О чем думал Рогозов, трясясь на телеге, вдыхая горький запах пыли, болотной и таежной прели? Как ни странно, ни печали, ни тоски – ощущений, что обычно возникают с неизвестностью грядущего, – не было. Другое было – какая-то странная, холодная, мертвая пустота, безразличие ко всему и вся – к судьбе своей, к жизни, к лету, вызвездившемуся в здешних краях, к прошлому своему, к товарищам, полегшим вдоль многих дорог империалистической войны, войны Гражданской, верным воинскому долгу и офицерской клятве, сражавшимся до конца, до последнего патрона в револьвере, до последнего дыхания и – увы – погибшим.
Во имя чего?
Рогозов тяжело вздохнул, прислушался к шуму в груди: застудил легкие, не сберег здоровье в сумятице последних лет. Да и как сбережешь, когда кругом властвовала одна только смерть? Голод, холод, тиф, огонь, свист пуль, виселицы, мужицкие вилы, неопределенность положения и тьма, тьма, тьма! Сплошная темень, в которой ни зги не видно и не знаешь, куда двигаться, за кем идти.
Подняв голову, он прислушался к резкому гортанному крику, раздавшемуся неподалеку, – кричала какая-то крупная птица со скандальным характером. Птица вскрикнула еще раз, и Рогозов, не выдержав, вздрогнул: настырным и зловещим был этот вскрик, в нем определенно был сокрыт какой-то знак, будто птицей этой руководила некая высшая сила.
Усмехнулся Рогозов – в бога он не верил. Тогда чего же он испугался?
Впрочем, странную встревоженность, охватившую его, нельзя было назвать испугом, Рогозов даже не мог объяснить себе, что это такое.

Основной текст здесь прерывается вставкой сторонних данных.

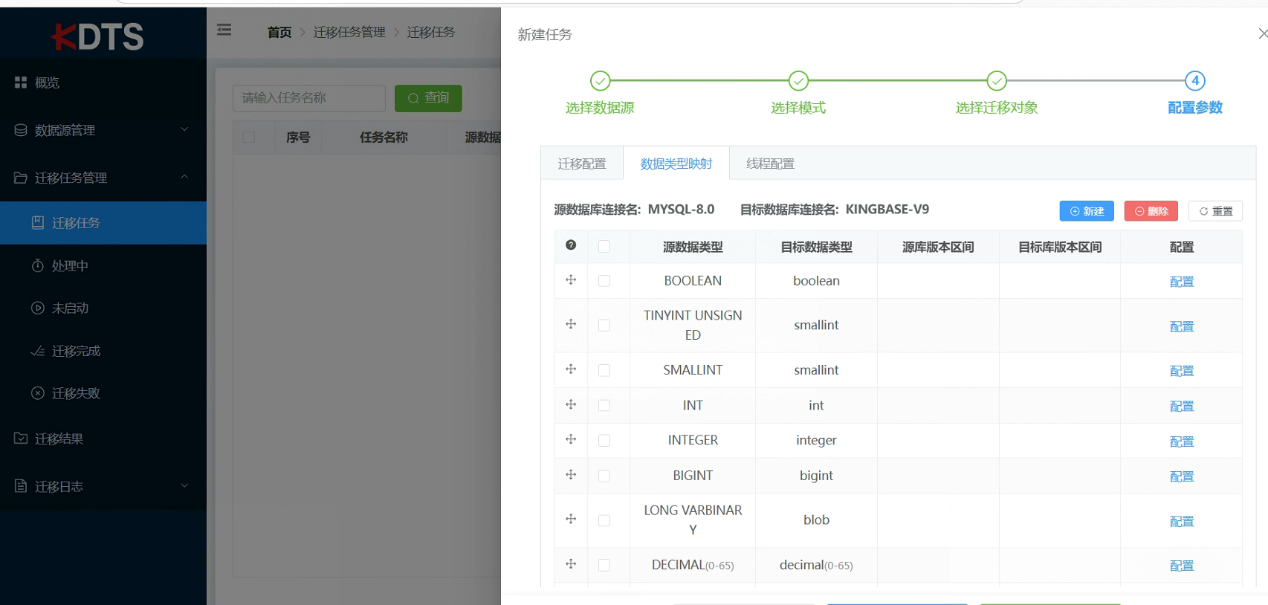Image resolution: width=1268 pixels, height=605 pixels.
Task: Click the drag handle icon for BOOLEAN row
Action: 571,280
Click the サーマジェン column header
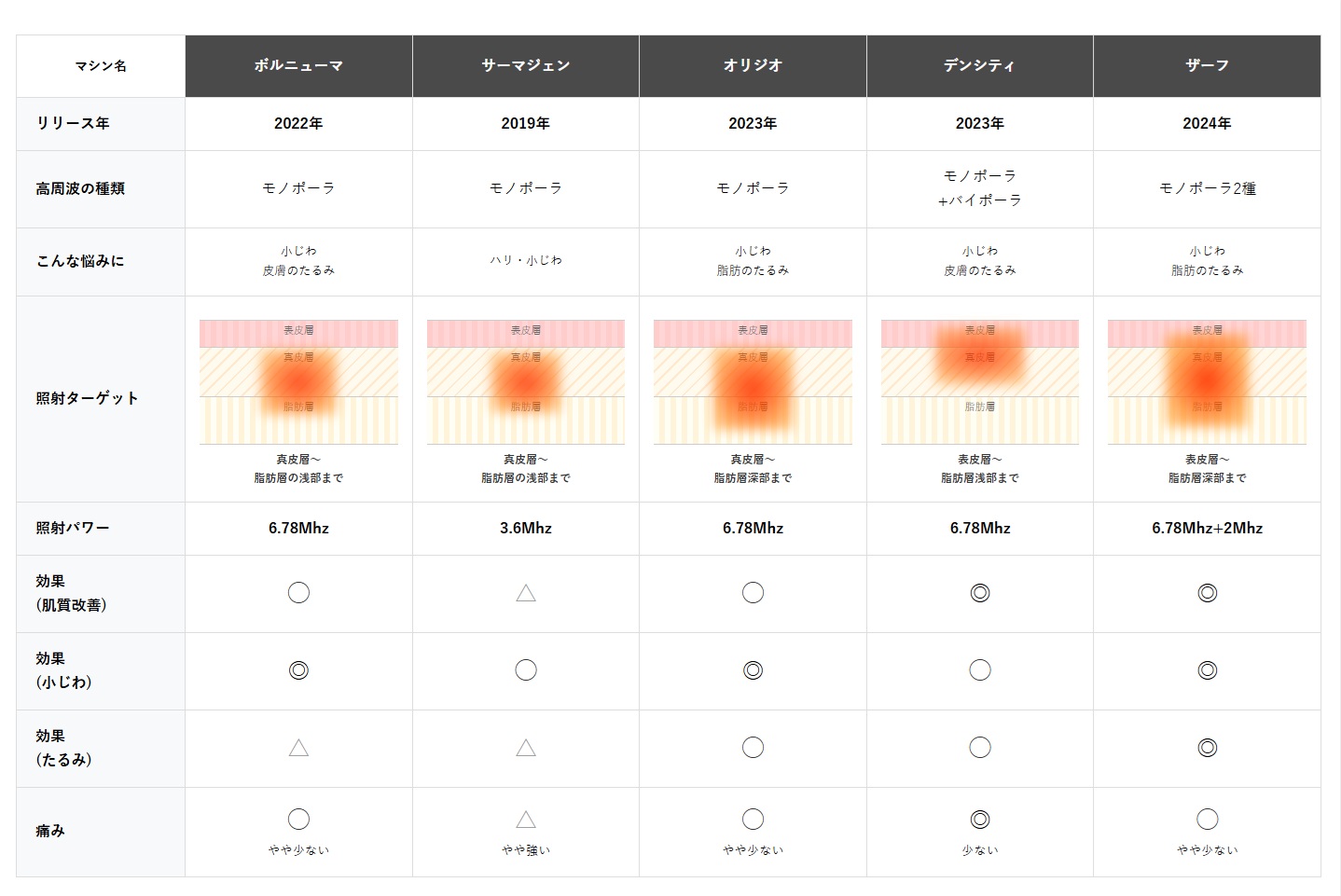 (526, 65)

Словно бы повинуясь какому-то неведомому приказу, он медленно повернул голову, цепляясь глазами за каждый предмет, уплывающий назад, за цветы и пыльные придорожные былки[2], кусты, увидел неподалеку, на высокой светлой горбине, памятник с блестящей, недавно подновленной звездочкой, ровную аккуратную ограду, сколоченную из оструганных реек, колкие тяжелые лапы сосен, тянущиеся к памятнику. Попытался что-то вспомнить, наморщил лоб, напрягая память, но ничего не вспомнил, свесил голову, снова погружаясь в угрюмое молчание, скользя глазами по пыльным куртинам, замшелым придорожным валунам, сырым, не пропадающим даже в жару пятнам земли – в этих местах били глубинные ключи, либо же вплотную к проселку подступала болотная прель.
Его абсолютно не тревожило будущее, жизнь, которую он должен был прожить. Он не знал, куда его везут – это совсем не волновало, – хотя понятно было одно: отныне ему предстоит поселиться в этих краях. Может быть, его расстреляют? Это Рогозова тоже не тревожило – меньше мучений будет.
Впрочем, рогозовские губы тронула легкая, едва приметная улыбка: стоило его везти для этого за тысячу верст, девять граммов свинца могли найти и в тех глухих местах, где он был взят чекистами. Не-ет, вряд ли кого повезут в такую даль – вначале на барже по реке, теперь вот по проселку, – чтобы расстрелять. Вряд ли.
Дорога сверзлась вниз, круто пошла в распадок, между мощными сосновыми стволами виднелся глухой черный кустарник, холодный и сырой, и Рогозов подумал, что, может быть, соскочить сейчас с телеги и побежать в этот распадок. Милиционеры обязательно палить будут по нему, поймает он пулю, ткнется лицом в землю и тихо умрет – и никаких тогда мучений, никакого будущего, останется одно лишь прошлое.
Но и эта мысль оставляла его равнодушным, не было у него ни сил, ни желания бежать, подставлять спину пуле. Хотя желание, чтобы все скорее кончилось, не угасало в нем.
Они еще трое суток двигались на север от села, преодолев по извилистому, петляющему среди болот проселку примерно полторы сотни километров, пока в предзакатном розовом сумраке храпящие усталые лошади не остановились у прочных, добротно сколоченных ворот, рядом с которыми находилось кривобокое растрескавшееся зимовье, приспособленное под сторожку. Налево и направо от зимовья уходил высокий острозубый забор – тоже, как и ворота, добротно сработанный, поверху увенчанный тремя нитками колючей проволоки.